Beefy Boxes and Bandwidth Generously Provided by pair Networks
Clear questions and runnable code
get the best and fastest answer
 
PerlMonks  

Running user-provided JavaScript code

by cavac (Parson)
on Apr 11, 2022 at 15:31 UTC ( [id://11142919]=CUFP: print w/replies, xml ) Need Help??

Sometimes you have to allow the end user to provide some (server side) program code, but you don't want them to allow system access. This could be anything, from custom formatting stuff, smart contracts, whatever. The solution is usually a sandbox. Now, Perl itself is a little to powerful and flexible to allow you to do that somewhat safely, but you can use something like the Duktape javascript engine.
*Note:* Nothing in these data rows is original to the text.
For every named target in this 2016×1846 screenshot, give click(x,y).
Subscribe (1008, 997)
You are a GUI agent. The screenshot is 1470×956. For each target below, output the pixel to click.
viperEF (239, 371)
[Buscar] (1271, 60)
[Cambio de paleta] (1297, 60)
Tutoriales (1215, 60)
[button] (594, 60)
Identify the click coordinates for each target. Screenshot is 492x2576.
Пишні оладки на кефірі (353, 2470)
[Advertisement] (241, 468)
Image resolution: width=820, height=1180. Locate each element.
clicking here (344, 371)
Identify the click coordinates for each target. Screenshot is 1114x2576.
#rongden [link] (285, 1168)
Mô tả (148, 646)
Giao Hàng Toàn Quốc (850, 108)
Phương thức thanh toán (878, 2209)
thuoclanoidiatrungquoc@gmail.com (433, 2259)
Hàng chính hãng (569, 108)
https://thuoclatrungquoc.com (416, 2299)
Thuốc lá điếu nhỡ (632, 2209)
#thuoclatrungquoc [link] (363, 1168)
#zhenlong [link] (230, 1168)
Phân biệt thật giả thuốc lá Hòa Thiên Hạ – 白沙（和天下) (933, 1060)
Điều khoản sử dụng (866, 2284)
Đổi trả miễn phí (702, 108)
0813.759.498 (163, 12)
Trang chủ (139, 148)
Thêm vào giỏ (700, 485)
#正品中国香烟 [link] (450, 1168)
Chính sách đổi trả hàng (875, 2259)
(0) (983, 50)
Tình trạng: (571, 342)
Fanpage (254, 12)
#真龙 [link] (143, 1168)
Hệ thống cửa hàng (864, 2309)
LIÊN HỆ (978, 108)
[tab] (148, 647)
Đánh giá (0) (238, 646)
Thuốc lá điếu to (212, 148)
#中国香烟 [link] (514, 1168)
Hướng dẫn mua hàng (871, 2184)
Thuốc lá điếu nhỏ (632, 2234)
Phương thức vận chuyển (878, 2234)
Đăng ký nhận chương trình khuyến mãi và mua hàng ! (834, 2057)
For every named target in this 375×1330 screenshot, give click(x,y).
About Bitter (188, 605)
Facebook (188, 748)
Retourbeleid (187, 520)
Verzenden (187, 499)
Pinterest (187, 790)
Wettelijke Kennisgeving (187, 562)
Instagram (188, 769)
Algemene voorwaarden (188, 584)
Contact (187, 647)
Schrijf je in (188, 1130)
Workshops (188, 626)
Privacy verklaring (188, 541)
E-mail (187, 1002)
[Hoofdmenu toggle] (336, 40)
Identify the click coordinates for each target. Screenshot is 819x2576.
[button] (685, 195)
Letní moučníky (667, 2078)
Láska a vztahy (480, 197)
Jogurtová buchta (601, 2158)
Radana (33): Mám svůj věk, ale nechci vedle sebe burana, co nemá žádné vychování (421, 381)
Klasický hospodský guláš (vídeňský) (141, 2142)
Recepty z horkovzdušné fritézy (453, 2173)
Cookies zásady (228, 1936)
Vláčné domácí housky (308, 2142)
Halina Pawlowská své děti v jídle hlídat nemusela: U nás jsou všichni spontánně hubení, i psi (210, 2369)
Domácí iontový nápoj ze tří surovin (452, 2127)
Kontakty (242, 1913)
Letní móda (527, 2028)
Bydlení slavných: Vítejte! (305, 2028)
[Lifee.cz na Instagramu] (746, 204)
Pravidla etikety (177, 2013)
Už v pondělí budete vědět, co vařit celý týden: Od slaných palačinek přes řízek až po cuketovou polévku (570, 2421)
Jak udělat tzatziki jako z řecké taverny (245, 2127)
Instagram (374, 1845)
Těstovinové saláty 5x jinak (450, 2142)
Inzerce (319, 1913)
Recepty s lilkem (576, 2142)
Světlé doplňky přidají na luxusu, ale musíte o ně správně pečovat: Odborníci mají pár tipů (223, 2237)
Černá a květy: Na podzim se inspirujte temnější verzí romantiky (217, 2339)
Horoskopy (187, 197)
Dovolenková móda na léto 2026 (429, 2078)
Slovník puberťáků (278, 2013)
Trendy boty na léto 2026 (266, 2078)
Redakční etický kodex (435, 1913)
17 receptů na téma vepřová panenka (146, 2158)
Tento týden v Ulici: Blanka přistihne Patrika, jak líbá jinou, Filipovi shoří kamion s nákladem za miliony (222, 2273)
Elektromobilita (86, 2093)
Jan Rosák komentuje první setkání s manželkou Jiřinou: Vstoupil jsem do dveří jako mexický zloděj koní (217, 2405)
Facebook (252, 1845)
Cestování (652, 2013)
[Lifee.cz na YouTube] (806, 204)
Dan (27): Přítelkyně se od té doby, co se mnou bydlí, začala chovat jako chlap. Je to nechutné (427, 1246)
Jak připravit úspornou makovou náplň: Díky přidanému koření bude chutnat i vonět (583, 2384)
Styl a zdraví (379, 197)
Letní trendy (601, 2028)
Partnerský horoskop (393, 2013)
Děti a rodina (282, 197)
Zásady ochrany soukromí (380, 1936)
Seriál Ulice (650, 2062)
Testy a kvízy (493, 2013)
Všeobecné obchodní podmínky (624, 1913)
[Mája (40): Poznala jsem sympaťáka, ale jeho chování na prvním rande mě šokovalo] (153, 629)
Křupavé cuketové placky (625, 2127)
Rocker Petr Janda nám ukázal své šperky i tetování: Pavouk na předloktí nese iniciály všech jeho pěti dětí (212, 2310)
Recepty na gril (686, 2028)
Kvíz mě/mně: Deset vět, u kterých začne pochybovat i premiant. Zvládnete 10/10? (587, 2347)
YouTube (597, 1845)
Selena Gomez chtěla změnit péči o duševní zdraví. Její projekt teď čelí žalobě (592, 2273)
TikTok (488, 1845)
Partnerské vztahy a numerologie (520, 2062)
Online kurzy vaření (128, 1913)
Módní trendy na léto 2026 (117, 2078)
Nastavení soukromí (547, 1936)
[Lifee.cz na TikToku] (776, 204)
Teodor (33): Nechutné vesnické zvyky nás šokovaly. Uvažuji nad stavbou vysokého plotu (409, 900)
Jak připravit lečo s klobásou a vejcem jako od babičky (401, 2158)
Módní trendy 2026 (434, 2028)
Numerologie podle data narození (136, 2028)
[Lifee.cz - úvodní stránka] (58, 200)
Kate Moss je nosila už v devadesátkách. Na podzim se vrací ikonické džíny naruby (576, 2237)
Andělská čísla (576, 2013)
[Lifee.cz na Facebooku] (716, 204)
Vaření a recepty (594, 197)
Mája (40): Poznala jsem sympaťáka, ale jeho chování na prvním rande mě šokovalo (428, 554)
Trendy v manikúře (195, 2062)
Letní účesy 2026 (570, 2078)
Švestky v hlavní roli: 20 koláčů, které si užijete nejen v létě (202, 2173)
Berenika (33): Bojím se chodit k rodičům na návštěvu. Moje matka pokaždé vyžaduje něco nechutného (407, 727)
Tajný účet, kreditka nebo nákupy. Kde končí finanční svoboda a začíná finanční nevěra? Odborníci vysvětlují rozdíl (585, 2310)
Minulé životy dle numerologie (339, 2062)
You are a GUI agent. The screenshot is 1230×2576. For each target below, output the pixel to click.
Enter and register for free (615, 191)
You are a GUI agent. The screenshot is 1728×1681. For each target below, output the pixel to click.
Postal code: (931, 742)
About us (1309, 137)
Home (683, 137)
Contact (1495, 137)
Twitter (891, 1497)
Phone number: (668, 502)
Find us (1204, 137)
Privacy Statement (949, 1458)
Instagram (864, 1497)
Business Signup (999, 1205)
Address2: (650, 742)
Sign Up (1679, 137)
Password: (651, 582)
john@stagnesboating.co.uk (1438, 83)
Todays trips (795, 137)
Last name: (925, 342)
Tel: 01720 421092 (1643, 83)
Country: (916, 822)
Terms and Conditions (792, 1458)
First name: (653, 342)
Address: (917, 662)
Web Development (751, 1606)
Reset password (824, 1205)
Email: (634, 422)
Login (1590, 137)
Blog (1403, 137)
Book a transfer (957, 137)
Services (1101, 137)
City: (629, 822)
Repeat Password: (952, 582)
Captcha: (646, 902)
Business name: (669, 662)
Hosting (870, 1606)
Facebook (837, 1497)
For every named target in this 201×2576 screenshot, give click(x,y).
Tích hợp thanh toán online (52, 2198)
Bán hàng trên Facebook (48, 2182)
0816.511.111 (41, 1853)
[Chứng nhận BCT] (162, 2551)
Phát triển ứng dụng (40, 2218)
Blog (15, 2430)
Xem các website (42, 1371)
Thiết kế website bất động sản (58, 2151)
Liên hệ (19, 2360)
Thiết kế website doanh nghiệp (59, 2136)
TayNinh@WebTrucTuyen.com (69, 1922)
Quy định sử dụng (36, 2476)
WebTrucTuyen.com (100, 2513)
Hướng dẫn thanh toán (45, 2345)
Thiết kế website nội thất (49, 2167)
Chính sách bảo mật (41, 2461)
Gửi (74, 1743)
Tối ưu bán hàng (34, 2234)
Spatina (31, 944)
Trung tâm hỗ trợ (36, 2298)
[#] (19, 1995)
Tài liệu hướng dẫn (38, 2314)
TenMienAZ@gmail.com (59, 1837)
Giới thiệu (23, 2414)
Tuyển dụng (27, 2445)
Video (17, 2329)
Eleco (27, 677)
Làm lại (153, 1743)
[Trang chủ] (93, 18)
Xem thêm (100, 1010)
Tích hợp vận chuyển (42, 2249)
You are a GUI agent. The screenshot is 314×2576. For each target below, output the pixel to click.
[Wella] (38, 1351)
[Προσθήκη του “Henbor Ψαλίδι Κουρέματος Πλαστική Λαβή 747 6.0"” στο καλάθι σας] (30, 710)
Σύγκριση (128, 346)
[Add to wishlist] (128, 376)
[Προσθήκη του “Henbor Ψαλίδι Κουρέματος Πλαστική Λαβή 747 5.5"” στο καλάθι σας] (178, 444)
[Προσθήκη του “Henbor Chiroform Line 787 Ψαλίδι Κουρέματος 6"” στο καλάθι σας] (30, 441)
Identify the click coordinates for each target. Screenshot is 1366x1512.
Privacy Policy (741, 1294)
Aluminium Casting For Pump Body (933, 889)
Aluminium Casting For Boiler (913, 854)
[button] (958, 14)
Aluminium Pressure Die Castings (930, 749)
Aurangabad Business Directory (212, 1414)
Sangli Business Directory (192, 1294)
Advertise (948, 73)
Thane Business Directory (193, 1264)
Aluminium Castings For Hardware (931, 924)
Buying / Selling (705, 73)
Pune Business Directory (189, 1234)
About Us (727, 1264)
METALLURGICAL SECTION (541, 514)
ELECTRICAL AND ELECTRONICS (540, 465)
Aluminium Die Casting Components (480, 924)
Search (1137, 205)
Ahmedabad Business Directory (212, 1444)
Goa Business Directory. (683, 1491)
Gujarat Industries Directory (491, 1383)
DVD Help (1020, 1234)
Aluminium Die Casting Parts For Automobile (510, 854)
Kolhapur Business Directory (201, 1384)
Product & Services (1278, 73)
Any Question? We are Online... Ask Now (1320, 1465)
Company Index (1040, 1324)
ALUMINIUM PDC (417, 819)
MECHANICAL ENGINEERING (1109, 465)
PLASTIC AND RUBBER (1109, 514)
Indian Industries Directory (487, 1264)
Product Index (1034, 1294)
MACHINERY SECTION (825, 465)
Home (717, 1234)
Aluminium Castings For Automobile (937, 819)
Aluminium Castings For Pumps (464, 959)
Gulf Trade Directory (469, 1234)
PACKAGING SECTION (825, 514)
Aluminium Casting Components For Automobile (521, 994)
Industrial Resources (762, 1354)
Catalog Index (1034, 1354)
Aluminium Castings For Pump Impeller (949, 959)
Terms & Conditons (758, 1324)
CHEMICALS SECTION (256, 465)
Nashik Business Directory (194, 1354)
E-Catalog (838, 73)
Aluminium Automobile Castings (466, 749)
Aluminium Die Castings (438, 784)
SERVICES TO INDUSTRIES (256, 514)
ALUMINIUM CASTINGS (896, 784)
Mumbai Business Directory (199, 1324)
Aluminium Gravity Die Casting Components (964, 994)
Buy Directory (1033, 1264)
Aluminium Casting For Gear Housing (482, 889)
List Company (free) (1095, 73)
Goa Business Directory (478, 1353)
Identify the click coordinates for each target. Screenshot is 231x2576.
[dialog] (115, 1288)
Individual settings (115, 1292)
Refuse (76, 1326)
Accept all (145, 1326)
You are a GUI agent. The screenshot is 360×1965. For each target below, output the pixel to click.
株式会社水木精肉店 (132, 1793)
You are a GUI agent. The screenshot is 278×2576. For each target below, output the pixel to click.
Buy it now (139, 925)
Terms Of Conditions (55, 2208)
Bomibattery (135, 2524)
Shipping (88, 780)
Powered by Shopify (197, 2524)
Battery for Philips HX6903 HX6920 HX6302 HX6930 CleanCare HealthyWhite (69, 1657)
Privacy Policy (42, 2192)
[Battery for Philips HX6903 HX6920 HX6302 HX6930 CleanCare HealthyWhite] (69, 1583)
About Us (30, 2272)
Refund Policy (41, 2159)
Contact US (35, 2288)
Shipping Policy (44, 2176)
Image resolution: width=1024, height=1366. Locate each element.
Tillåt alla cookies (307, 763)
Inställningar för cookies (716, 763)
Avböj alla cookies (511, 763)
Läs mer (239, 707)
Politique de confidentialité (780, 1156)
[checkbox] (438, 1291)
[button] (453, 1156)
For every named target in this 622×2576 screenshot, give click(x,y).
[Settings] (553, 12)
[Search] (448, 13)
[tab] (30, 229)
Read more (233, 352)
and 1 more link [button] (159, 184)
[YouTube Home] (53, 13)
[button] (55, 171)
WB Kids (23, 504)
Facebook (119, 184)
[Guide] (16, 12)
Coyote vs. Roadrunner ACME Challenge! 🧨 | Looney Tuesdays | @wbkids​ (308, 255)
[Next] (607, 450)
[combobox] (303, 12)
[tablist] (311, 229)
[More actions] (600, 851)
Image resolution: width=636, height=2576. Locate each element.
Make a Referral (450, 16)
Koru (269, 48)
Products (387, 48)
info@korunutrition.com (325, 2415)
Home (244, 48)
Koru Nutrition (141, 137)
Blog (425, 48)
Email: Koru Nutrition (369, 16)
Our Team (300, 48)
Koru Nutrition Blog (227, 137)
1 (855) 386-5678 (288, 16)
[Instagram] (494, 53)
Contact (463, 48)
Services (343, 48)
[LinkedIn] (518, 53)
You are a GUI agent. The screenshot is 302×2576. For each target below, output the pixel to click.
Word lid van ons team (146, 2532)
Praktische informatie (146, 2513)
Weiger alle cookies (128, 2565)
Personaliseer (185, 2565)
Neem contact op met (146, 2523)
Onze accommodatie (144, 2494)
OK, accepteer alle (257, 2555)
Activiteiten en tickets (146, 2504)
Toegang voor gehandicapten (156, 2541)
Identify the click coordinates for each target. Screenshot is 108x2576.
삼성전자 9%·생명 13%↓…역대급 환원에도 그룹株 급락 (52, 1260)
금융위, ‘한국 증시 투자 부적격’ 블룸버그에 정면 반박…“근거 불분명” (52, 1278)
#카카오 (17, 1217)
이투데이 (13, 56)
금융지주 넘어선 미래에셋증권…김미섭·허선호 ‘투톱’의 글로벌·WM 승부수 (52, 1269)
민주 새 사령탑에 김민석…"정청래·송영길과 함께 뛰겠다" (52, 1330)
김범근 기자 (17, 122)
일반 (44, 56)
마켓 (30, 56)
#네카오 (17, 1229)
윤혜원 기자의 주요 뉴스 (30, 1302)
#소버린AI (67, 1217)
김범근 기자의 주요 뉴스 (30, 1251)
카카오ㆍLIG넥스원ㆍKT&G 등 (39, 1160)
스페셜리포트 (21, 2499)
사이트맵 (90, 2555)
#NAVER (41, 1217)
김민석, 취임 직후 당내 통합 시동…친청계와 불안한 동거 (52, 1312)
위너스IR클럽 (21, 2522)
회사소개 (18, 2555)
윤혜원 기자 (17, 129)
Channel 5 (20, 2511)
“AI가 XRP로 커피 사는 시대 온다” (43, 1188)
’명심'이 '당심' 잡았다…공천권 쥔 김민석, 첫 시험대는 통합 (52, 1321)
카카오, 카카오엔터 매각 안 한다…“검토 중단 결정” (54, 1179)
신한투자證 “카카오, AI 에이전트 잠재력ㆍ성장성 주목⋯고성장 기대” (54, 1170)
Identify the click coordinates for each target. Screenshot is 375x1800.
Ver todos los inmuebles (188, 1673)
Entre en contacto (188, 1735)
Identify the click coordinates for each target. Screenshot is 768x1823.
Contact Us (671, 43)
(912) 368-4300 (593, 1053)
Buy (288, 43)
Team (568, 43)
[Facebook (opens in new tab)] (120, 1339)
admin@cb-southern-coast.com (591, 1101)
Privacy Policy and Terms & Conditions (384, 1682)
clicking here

In our case, let's take a look at JavaScript::Duktape. One thing i wanted to implement is "simulated persistance", meaning the JavaScript would be coded as if it is kept in memory, yet the perl program can unload and load it whenever needed. For this, we will define a "memory" object, which the JavaScript can use to keep data in memory.

Our Javascript program looks like this:

function initMemory() { memory.counter = 0; } function incCounter(amount) { memory.counter = memory.counter + amount; } function printCounter() { log("Current count is " + memory.counter); }

To test this, let's write a small test program that uses PageCamel::Helpers::JavaScript. Don't worry about the "PageCamel" part, it's just a helper function in my framework and i didn't have the time to pull it out into a standalone thing. It's pretty much self contained though, code included in this post. Because the PageCamel framework requires a ReportingHandler, for simplicity reasons out test program will just bring it's own.

#!/usr/bin/env perl package ReportingHandler; use strict; use warnings; sub new { my ($proto, %config) = @_; my $class = ref($proto) || $proto; my $self = bless \%config, $class; return $self; } sub debuglog { my ($self, @debugtext) = @_; print "DEBUG: ", join(' ', @debugtext), "\n"; } package main; use strict; use warnings; use PageCamel::Helpers::JavaScript; use Data::Dumper; my $reph = ReportingHandler->new(); my $memory; #print Dumper($reph); my $jscode = qq{ function initMemory() { memory.counter = 0; } function incCounter(amount) { memory.counter = memory.counter + amount; } function printCounter() { log("Current count is " + memory.counter); } }; { # First run print "First run\n"; my $jsh = PageCamel::Helpers::JavaScript->new(reph => $reph, timeo +ut => 10, code => $jscode); $jsh->initMemory(); $jsh->call('printCounter'); $jsh->call('incCounter', 42); $jsh->call('printCounter'); $memory = $jsh->getMemory(); } print "Memory contents: ", $memory, "\n"; { # Second run print "Second run\n"; my $jsh = PageCamel::Helpers::JavaScript->new(reph => $reph, timeo +ut => 10, code => $jscode); $jsh->setMemory($memory); $jsh->call('printCounter'); $jsh->call('incCounter', 23); $jsh->call('printCounter'); }

Basically, in the "first run", it initializes a new instance of the script, increases the counter, reads out the memory into a variable, then throws away the handler. Then (in "second run"), makes a new instance, sets it to the previous memory content and does some more counter incring to show that persistant memory works.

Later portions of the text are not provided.